## RECORDS FOR THE TASK
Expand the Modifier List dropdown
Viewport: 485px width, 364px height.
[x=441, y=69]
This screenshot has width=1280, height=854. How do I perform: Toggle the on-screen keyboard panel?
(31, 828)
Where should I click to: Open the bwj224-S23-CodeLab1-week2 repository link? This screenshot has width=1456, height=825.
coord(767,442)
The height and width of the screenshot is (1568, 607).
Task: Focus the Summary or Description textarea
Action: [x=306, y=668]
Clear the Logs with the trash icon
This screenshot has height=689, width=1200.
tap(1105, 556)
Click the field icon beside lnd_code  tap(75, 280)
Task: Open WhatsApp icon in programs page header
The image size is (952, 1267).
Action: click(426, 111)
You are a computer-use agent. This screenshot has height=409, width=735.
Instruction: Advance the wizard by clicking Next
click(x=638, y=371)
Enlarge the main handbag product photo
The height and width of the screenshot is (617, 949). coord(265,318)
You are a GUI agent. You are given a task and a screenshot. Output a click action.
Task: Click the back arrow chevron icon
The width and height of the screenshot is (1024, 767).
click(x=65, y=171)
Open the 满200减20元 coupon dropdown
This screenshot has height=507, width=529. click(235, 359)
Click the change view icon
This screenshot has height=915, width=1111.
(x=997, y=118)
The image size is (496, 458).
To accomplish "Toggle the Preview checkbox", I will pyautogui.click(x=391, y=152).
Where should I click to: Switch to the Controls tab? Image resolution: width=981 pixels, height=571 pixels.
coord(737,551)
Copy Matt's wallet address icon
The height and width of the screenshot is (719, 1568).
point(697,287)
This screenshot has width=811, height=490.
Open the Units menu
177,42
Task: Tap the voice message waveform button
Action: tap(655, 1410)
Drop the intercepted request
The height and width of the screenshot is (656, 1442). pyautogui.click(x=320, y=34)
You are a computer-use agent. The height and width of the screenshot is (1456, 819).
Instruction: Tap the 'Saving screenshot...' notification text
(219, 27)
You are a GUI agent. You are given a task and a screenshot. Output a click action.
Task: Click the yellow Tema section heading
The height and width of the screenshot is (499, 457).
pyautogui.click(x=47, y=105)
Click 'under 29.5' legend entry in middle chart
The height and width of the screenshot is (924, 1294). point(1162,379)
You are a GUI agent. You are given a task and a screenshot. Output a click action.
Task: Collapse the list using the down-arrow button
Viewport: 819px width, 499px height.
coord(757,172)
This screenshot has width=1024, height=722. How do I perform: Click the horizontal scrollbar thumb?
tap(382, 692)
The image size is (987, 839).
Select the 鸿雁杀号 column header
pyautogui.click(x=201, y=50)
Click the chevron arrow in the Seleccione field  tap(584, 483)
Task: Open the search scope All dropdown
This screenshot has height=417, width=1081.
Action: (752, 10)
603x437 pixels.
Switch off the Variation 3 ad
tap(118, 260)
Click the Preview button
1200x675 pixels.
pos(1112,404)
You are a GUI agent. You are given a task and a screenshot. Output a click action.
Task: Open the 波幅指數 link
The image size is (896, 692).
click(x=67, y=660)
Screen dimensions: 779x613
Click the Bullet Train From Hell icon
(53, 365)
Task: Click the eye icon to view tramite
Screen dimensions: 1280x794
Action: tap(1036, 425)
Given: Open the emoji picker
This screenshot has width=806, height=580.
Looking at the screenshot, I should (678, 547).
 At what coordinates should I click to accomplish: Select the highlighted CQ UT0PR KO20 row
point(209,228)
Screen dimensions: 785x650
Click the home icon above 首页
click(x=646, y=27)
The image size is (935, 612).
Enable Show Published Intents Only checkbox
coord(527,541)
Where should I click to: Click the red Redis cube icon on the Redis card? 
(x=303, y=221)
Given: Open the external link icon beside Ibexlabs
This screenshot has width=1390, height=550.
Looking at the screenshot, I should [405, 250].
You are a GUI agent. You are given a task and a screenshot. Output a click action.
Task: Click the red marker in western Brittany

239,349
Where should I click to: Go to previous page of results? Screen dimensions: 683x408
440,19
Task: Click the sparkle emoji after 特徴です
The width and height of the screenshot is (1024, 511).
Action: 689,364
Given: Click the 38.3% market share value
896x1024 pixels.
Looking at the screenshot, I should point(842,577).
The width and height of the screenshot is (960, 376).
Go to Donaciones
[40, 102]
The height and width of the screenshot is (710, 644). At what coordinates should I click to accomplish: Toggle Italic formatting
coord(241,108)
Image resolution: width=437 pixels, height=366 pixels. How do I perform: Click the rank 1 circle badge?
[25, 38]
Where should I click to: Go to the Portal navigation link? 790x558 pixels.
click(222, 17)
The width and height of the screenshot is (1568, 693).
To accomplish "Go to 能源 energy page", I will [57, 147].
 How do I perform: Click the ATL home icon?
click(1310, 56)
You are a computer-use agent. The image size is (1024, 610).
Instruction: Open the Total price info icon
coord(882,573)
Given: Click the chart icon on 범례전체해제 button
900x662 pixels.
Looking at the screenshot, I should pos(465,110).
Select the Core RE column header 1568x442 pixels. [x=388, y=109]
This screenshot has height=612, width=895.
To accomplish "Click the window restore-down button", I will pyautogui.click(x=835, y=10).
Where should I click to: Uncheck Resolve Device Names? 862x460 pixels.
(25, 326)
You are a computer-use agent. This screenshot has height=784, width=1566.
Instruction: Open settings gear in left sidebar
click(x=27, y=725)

## PROBLEM DETAILS
Give back all of the data above without any alteration.

## EXERCISE SOLUTION
Expand the Modifier List dropdown
Viewport: 485px width, 364px height.
[x=441, y=69]
This screenshot has width=1280, height=854. How do I perform: Toggle the on-screen keyboard panel?
(31, 828)
Where should I click to: Open the bwj224-S23-CodeLab1-week2 repository link? This screenshot has width=1456, height=825.
coord(767,442)
The height and width of the screenshot is (1568, 607).
Task: Focus the Summary or Description textarea
Action: [x=306, y=668]
Clear the Logs with the trash icon
This screenshot has height=689, width=1200.
tap(1105, 556)
Click the field icon beside lnd_code  tap(75, 280)
Task: Open WhatsApp icon in programs page header
The image size is (952, 1267).
Action: click(426, 111)
You are a computer-use agent. This screenshot has height=409, width=735.
Instruction: Advance the wizard by clicking Next
click(x=638, y=371)
Enlarge the main handbag product photo
The height and width of the screenshot is (617, 949). coord(265,318)
You are a GUI agent. You are given a task and a screenshot. Output a click action.
Task: Click the back arrow chevron icon
The width and height of the screenshot is (1024, 767).
click(x=65, y=171)
Open the 满200减20元 coupon dropdown
This screenshot has height=507, width=529. click(235, 359)
Click the change view icon
This screenshot has height=915, width=1111.
(x=997, y=118)
The image size is (496, 458).
To accomplish "Toggle the Preview checkbox", I will pyautogui.click(x=391, y=152).
Where should I click to: Switch to the Controls tab? Image resolution: width=981 pixels, height=571 pixels.
coord(737,551)
Copy Matt's wallet address icon
The height and width of the screenshot is (719, 1568).
point(697,287)
This screenshot has width=811, height=490.
Open the Units menu
177,42
Task: Tap the voice message waveform button
Action: tap(655, 1410)
Drop the intercepted request
The height and width of the screenshot is (656, 1442). pyautogui.click(x=320, y=34)
You are a computer-use agent. The height and width of the screenshot is (1456, 819).
Instruction: Tap the 'Saving screenshot...' notification text
(219, 27)
You are a GUI agent. You are given a task and a screenshot. Output a click action.
Task: Click the yellow Tema section heading
The height and width of the screenshot is (499, 457).
pyautogui.click(x=47, y=105)
Click 'under 29.5' legend entry in middle chart
The height and width of the screenshot is (924, 1294). point(1162,379)
You are a GUI agent. You are given a task and a screenshot. Output a click action.
Task: Collapse the list using the down-arrow button
Viewport: 819px width, 499px height.
coord(757,172)
This screenshot has width=1024, height=722. How do I perform: Click the horizontal scrollbar thumb?
tap(382, 692)
The image size is (987, 839).
Select the 鸿雁杀号 column header
pyautogui.click(x=201, y=50)
Click the chevron arrow in the Seleccione field  tap(584, 483)
Task: Open the search scope All dropdown
This screenshot has height=417, width=1081.
Action: (752, 10)
603x437 pixels.
Switch off the Variation 3 ad
tap(118, 260)
Click the Preview button
1200x675 pixels.
pos(1112,404)
You are a GUI agent. You are given a task and a screenshot. Output a click action.
Task: Open the 波幅指數 link
The image size is (896, 692).
click(x=67, y=660)
Screen dimensions: 779x613
Click the Bullet Train From Hell icon
(53, 365)
Task: Click the eye icon to view tramite
Screen dimensions: 1280x794
Action: tap(1036, 425)
Given: Open the emoji picker
This screenshot has width=806, height=580.
Looking at the screenshot, I should (678, 547).
 At what coordinates should I click to accomplish: Select the highlighted CQ UT0PR KO20 row
point(209,228)
Screen dimensions: 785x650
Click the home icon above 首页
click(x=646, y=27)
The image size is (935, 612).
Enable Show Published Intents Only checkbox
coord(527,541)
Where should I click to: Click the red Redis cube icon on the Redis card? 
(x=303, y=221)
Given: Open the external link icon beside Ibexlabs
This screenshot has width=1390, height=550.
Looking at the screenshot, I should [405, 250].
You are a GUI agent. You are given a task and a screenshot. Output a click action.
Task: Click the red marker in western Brittany

239,349
Where should I click to: Go to previous page of results? Screen dimensions: 683x408
440,19
Task: Click the sparkle emoji after 特徴です
The width and height of the screenshot is (1024, 511).
Action: 689,364
Given: Click the 38.3% market share value
896x1024 pixels.
Looking at the screenshot, I should point(842,577).
The width and height of the screenshot is (960, 376).
Go to Donaciones
[40, 102]
The height and width of the screenshot is (710, 644). At what coordinates should I click to accomplish: Toggle Italic formatting
coord(241,108)
Image resolution: width=437 pixels, height=366 pixels. How do I perform: Click the rank 1 circle badge?
[25, 38]
Where should I click to: Go to the Portal navigation link? 790x558 pixels.
click(222, 17)
The width and height of the screenshot is (1568, 693).
To accomplish "Go to 能源 energy page", I will [57, 147].
 How do I perform: Click the ATL home icon?
click(1310, 56)
You are a computer-use agent. The image size is (1024, 610).
Instruction: Open the Total price info icon
coord(882,573)
Given: Click the chart icon on 범례전체해제 button
900x662 pixels.
Looking at the screenshot, I should pos(465,110).
Select the Core RE column header 1568x442 pixels. [x=388, y=109]
This screenshot has height=612, width=895.
To accomplish "Click the window restore-down button", I will pyautogui.click(x=835, y=10).
Where should I click to: Uncheck Resolve Device Names? 862x460 pixels.
(25, 326)
You are a computer-use agent. This screenshot has height=784, width=1566.
Instruction: Open settings gear in left sidebar
click(x=27, y=725)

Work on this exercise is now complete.